▸ **EXERCISE INSTRUCTIONS**
Gather each line containing the string "agent" from these entries.

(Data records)
· · · · ·

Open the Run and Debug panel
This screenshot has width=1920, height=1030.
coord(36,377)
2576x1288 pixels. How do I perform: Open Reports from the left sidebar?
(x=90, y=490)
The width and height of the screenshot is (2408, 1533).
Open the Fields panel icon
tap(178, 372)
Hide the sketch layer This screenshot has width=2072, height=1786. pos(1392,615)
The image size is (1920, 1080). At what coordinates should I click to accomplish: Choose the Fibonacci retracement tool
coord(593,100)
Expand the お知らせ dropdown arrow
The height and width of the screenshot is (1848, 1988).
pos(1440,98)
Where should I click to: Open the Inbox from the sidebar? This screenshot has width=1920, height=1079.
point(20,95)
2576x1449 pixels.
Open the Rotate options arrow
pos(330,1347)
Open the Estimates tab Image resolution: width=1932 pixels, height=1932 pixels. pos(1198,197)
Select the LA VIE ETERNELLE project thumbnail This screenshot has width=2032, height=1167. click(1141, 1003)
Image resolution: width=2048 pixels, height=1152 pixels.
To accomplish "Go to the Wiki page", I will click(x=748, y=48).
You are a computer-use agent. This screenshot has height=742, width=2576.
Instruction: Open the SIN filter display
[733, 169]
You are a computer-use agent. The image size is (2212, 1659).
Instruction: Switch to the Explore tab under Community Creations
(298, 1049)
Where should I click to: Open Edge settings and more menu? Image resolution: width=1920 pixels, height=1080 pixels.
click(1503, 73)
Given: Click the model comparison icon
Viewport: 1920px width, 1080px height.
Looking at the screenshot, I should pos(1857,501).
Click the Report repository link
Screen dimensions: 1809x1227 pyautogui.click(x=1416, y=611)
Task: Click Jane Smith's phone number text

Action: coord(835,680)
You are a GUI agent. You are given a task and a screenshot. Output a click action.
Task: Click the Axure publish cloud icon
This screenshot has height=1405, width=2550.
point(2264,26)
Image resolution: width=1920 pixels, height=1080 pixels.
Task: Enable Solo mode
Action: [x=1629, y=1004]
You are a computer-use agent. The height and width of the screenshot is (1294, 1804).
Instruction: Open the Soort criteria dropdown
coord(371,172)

· · · · ·

▸ **EXERCISE RESPONSE**
You are a computer-use agent. This screenshot has height=742, width=2576.
You are a computer-use agent. The image size is (2212, 1659).
You are a GUI agent. You are given a task and a screenshot. Output a click action.
You are a computer-use agent. The height and width of the screenshot is (1294, 1804).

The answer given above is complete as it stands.